作者
Qian Hao,Chuanzong Zhan,Chaoyang Lian,Simin Luo,Wenyi Cao,Binbin Wang,Xia Xie,Xiaofei Ye,Tuantuan Gui,Claudia Voena,Chiara Pighi,Xiaogang Wang,Jian-Jun Guo,Xin Wang,Pengfei Dai,Yanni Cai,Xiaojing Liu,Shengqun Ouyang,Shiqi Sun,Qianwen Hu,Jun Liu,Youqiong Ye,Jingkun Zhao,Aiguo Lu,Ji‐Yang Wang,Chuanxin Huang,Bing Su,Fei‐Long Meng,Roberto Chiarle,Qiang Pan‐Hammarström,Leng-Siew Yeap
摘要
Insertions and deletions (indels) are low-frequency deleterious genomic DNA alterations. Despite their rarity, indels are common, and insertions leading to long complementarity-determining region 3 (CDR3) are vital for antigen-binding functions in broadly neutralizing and polyreactive antibodies targeting viruses. Because of challenges in detecting indels, the mechanism that generates indels during immunoglobulin diversification processes remains poorly understood. We carried out ultra-deep profiling of indels and systematically dissected the underlying mechanisms using passenger-immunoglobulin mouse models.

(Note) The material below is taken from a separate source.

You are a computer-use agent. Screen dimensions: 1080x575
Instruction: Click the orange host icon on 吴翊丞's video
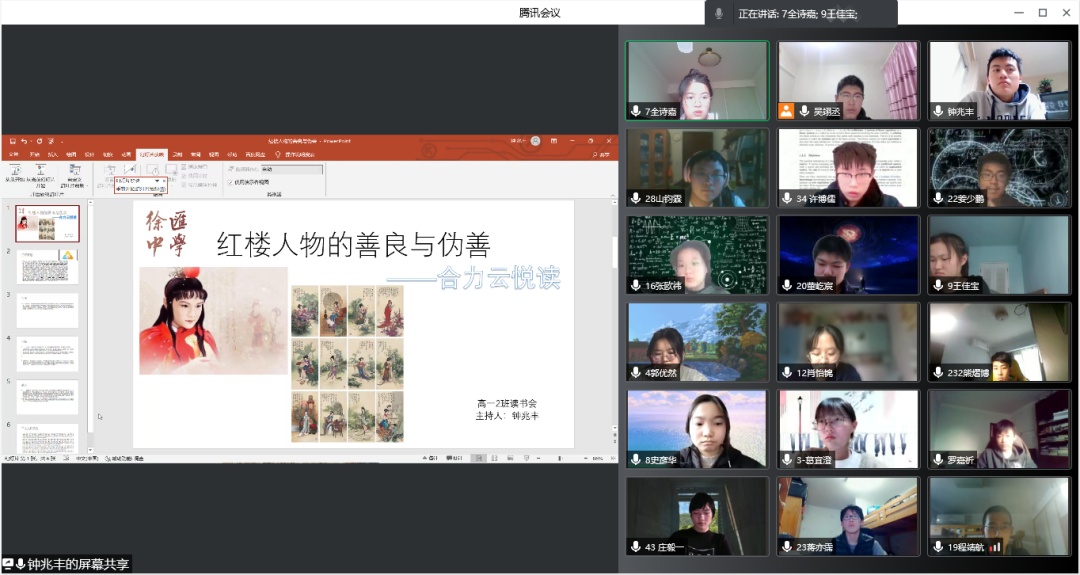[787, 111]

We found that activation-induced cytidine deaminase-dependent ±1-base pair (bp) indels are the most prevalent indel events, biasing deleterious outcomes, whereas longer in-frame indels, especially insertions that can extend the CDR3 length, are rare outcomes. The ±1-bp indels are channeled by base excision repair, but longer indels require additional DNA-processing factors. Ectopic expression of a DNA exonuclease or perturbation of the balance of DNA polymerases can increase the frequency of longer indels, thus paving the way for models that can generate antibodies with long CDR3. Our study reveals the mechanisms that generate beneficial and deleterious indels during the process of antibody somatic hypermutation and has implications in understanding the detrimental genomic alterations in various conditions, including tumorigenesis.